Benefit: Social prescribing link. GP/Jobcentre can refer to NEAT check. Red = health + employment coach. Green = Jobs Guarantee/health-sector role. Cuts demand, improves population health outcomes.


8. Local Authorities – Children’s Services & Housing 


Why: Care leavers 41% NEET at 19-21. Housing tenancy failures linked to worklessness.


Benefit: NEAT gate at 17.5 as part of Pathway Plan. Must-pass before independent tenancy sign-off. Red = staying put + support. Prevents eviction, homelessness and £35k/year TA costs.


9. Private Sector Employers – High-Churn Sectors 


Why: Retail, hospitality, logistics, care: 40-60% quit in 90 days. £3k-£5k cost per hire.


Benefit: Employers adopt NEAT as pre-interview filter or Day 1 requirement. Reduces churn, cuts agency spend, improves productivity. Candidates bring portable NEAT Worklessness – like DBS or CSCS.


10. Prime Contractors – Major Infrastructure Projects 


Why: HS2, Hinkley and Freeports have “local labour” clauses. Social value targets are missed due to unreadiness.


Benefit: NEAT is a universal pre-site standard.

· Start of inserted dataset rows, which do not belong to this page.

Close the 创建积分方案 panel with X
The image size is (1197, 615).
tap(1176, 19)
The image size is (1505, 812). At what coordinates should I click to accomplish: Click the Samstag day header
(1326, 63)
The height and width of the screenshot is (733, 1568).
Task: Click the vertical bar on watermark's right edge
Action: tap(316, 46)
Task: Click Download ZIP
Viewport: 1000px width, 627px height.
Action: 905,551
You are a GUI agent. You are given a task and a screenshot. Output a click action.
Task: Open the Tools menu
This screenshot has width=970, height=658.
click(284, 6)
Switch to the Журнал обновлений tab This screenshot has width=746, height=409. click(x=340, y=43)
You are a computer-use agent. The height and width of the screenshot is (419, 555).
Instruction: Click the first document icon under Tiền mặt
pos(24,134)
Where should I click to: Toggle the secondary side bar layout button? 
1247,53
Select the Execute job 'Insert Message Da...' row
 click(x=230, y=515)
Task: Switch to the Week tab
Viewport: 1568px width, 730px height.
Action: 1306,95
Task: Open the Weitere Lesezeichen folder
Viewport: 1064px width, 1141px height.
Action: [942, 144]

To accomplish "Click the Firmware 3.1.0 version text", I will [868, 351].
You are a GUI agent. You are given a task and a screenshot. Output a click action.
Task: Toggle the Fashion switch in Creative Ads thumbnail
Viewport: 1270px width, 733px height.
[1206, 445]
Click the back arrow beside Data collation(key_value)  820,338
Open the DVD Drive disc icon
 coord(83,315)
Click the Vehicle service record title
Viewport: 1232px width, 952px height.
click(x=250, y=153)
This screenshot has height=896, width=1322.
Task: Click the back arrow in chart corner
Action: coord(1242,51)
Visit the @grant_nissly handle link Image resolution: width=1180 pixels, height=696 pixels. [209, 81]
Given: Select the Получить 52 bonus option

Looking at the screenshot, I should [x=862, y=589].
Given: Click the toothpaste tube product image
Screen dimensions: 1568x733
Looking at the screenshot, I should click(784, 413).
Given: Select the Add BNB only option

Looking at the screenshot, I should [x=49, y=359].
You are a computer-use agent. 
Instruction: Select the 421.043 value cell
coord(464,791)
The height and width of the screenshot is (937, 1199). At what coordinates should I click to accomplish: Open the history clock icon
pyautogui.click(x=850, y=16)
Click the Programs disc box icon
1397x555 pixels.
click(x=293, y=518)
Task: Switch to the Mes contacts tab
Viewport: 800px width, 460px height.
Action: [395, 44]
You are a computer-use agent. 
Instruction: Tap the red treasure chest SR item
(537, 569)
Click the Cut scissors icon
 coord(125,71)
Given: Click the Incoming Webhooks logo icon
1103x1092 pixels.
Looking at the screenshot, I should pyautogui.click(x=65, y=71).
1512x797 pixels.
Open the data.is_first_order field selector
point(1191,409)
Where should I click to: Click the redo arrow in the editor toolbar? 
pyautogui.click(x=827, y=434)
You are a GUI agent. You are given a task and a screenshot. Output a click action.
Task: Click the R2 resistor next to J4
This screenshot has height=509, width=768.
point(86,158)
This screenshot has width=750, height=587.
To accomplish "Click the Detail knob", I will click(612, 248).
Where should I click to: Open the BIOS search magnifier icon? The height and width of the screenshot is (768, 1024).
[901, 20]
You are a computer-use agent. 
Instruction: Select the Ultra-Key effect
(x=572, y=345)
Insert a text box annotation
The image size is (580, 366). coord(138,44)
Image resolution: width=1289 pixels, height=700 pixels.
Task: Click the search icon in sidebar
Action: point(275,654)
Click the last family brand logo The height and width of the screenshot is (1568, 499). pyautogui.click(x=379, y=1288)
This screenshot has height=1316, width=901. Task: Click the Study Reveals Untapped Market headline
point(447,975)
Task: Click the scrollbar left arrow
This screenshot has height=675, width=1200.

Funded by contractors and mandated by contract. De-risks S106 obligations. Stops local recruitment from becoming local PR disaster.

Purpose


The WorkSkills Initiative Examination provides a universal readiness standard across education, employment, health, housing, and infrastructure sectors. It identifies barriers early, supports intervention, and certifies individuals as ready for work, training, or independent living.


The Challenge


    • High NEET rates (Not in Education, Employment, or Training) among young people and care leavers.
    • Fragmented readiness checks across agencies lead to duplication and missed support. 
    • Employers and contractors face high churn and social value compliance risks.

The NEAT Solution


NEAT introduces a standardised 60‑minute assessment that measures practical, emotional, and situational readiness. It acts as a gateway before key transitions:


Sector

NEAT Gate

Benefit

Schools & Colleges

Pre‑16 readiness

Early identification and support

DWP / Jobcentre

Referral gate

Targeted interventions before placement

NHS & ICS

Health‑linked gate

Aligns wellbeing with employability

Local Authorities

Housing gate

Prevents tenancy failure and homelessness

Employers

Day‑1 gate

Reduces churn and recruitment cost

Prime Contractors

Site gate

Certifies local labour readiness

How It Works


  1. Assessment – 60‑minute structured test covering motivation, stability, and work habits.
  2. Traffic‑Light Outcome – Red (Needs Support), Amber (Partial Readiness), Green (Ready).
  3. Portable Kitemark – Individuals carry NEAT certification like DBS or CSCS.
  4. Data Integration – Results can feed into local authority, DWP, and employer systems.